Post by sahahaha on Jul 6, 2006 17:02:21 GMT
FINALLY an article worhy of a player who imo is up there as one of the best footballers i've ever watched play if not the best.
The Manchester United playmaker never had much to say but his influence on the pitch spoke volumes, believes John Carlin, who castigates English football for its failure to appreciate a star
Sunday July 2, 2006
The Observer
Had Paul Scholes been born with David Beckham's looks he would have been a football legend. The enemy of glamour, a timid homebody whose soul belongs to his native Salford, Scholes is the most naturally gifted player England produced between Paul Gascoigne and Wayne Rooney, the closest thing to a homegrown Zinedine Zidane.
These seem to me statements of the obvious, yet neither the eye problem that has threatened a cruelly sad passing to his playing career, nor a mightily successful decade with Manchester United, nor a fine England record, has stirred anything like the fascination in the media that lesser players have done. Scholes has simply never been good copy. Not a smidgeon of off-field scandal; never a word out of place. Never a word, period.
One of the least memorable moments of the last World Cup was a press conference Scholes gave on the eve of England's quarter-final against Brazil. The groans from my fellow hacks on learning that the FA in their wisdom had selected the moon-faced midfielder for this occasion could have been heard all the way back to Old Trafford. And Scholesy did not let them down. As I reported here at the time, this was the closest thing approaching a pearl that we got out of him, as well as quite possibly the longest sentence he has ever uttered in public: 'We have just got to go out there and play as well as we can, hope we get a little bit of luck and get a result.'
His analysis was spot-on. England did not play as well as they could, they didn't get a little bit of luck and they didn't get a result. Scholes, like everybody else, was poor that day. Yet he had it in him to have been as influential on the game as Ronaldinho had been.
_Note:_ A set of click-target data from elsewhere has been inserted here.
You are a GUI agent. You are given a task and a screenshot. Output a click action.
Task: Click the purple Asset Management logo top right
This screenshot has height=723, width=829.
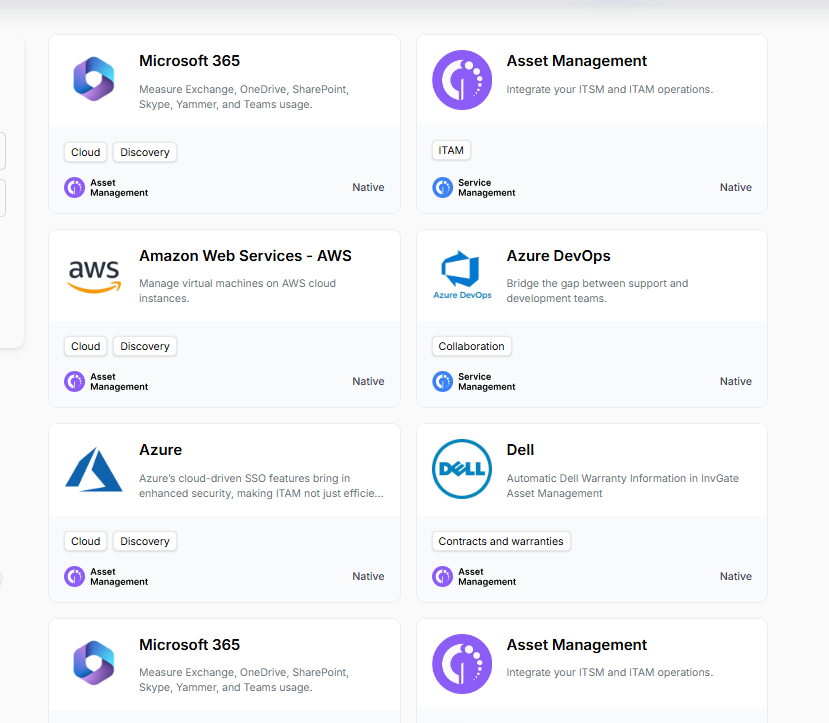[462, 80]
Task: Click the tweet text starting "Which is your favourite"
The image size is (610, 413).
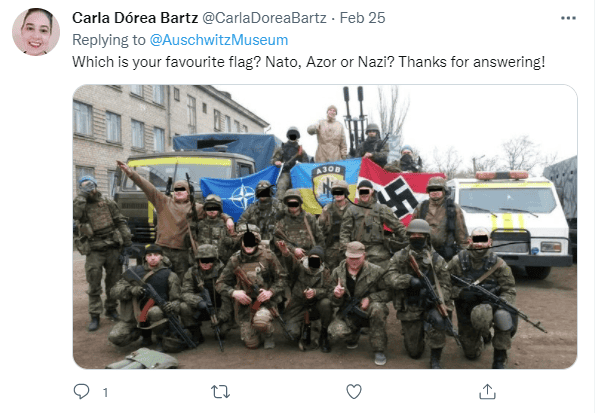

Why wasn't he? To a degree, it's because he is the anti-Ronaldinho. A bit more joie de vivre, a bit less inhibition, a bit more self-expression and we might worship him today as a great of the modern game. But that's not the real story. The truth about Paul Scholes is that he realised his potential as much as anybody can reasonably be expected to do, that he is indeed a damn fine player - the most complete footballer in the most thrilling team to grace an English pitch these past 10 years, Sir Alex Ferguson's Manchester United All achieved despite his asthma.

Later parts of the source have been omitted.